Innovative Parking Pricing Demonstration Project - Phase II
Principal Investigator(s):Adeel Lari, Former Researcher, Humphrey School of Public Affairs
- Frank Douma, Director, State & Local Policy, Humphrey School of Public Affairs
Project summary:Parking pricing has taken on a role beyond recouping infrastructure investment costs and is now also being used as a public policy tool for travel demand management, such as pricing strategies that incentivize alternative mode choice. The principal goal of this research was to examine the effects on commuter mode choice of introducing flexibility and incentives into monthly parking contracts.
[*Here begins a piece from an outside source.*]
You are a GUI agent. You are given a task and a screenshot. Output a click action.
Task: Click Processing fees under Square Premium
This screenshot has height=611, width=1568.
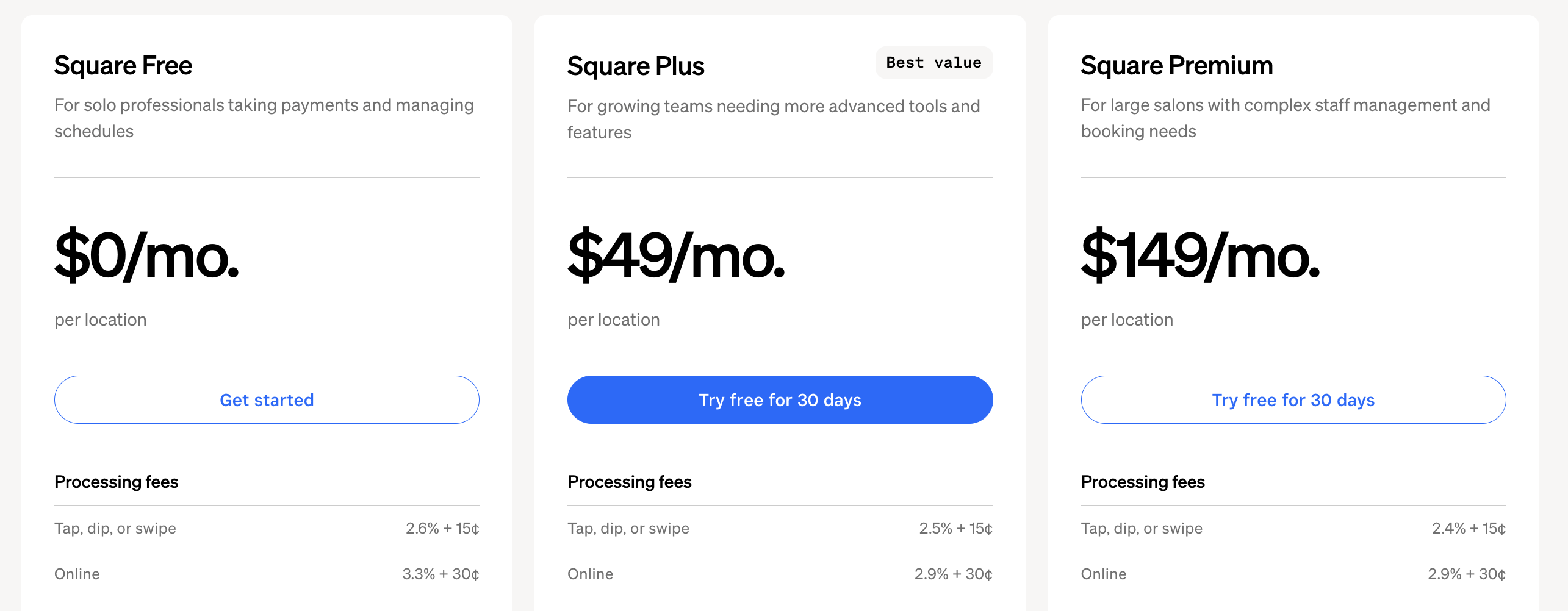1143,482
The demonstration consisted of running four different test modules over the course of three four-month periods. The four test modules included a discounted transit pass option (Buying Flexibility), two forms of rebate programs (Marginal Rebate and PayGo), and a free transit pass option (Disincentive Removal). The first rebate program, Marginal Rebate, offered a rebate for the difference between the marginal parking cost and transit fare on days when transit was used. The second rebate program, PayGo, offered the same transit rebate in addition to a rebate for the full marginal parking cost on days when a mode other than parking or transit was used. Analysis of the commuting behavior among participants in this study demonstrated that the level of incentive positively correlates to the propensity to shift modes, with significant and increasing mode shift occurring in the two programs that offered the greatest flexibility and incentive. However, the data also indicated that a discounted or free transit pass is not enough to entice mode change. The cost of adding additional capacity may be greater than the cost to administer an incentive program, thus justifying its implementation in parking-constrained markets. Cooperation and coordination among local governmental agencies, the transit provider, and the owners and operators of parking structures is key to implementing such a program. The potential to deploy parking contract models that include flexibility and incentives were also briefly explored.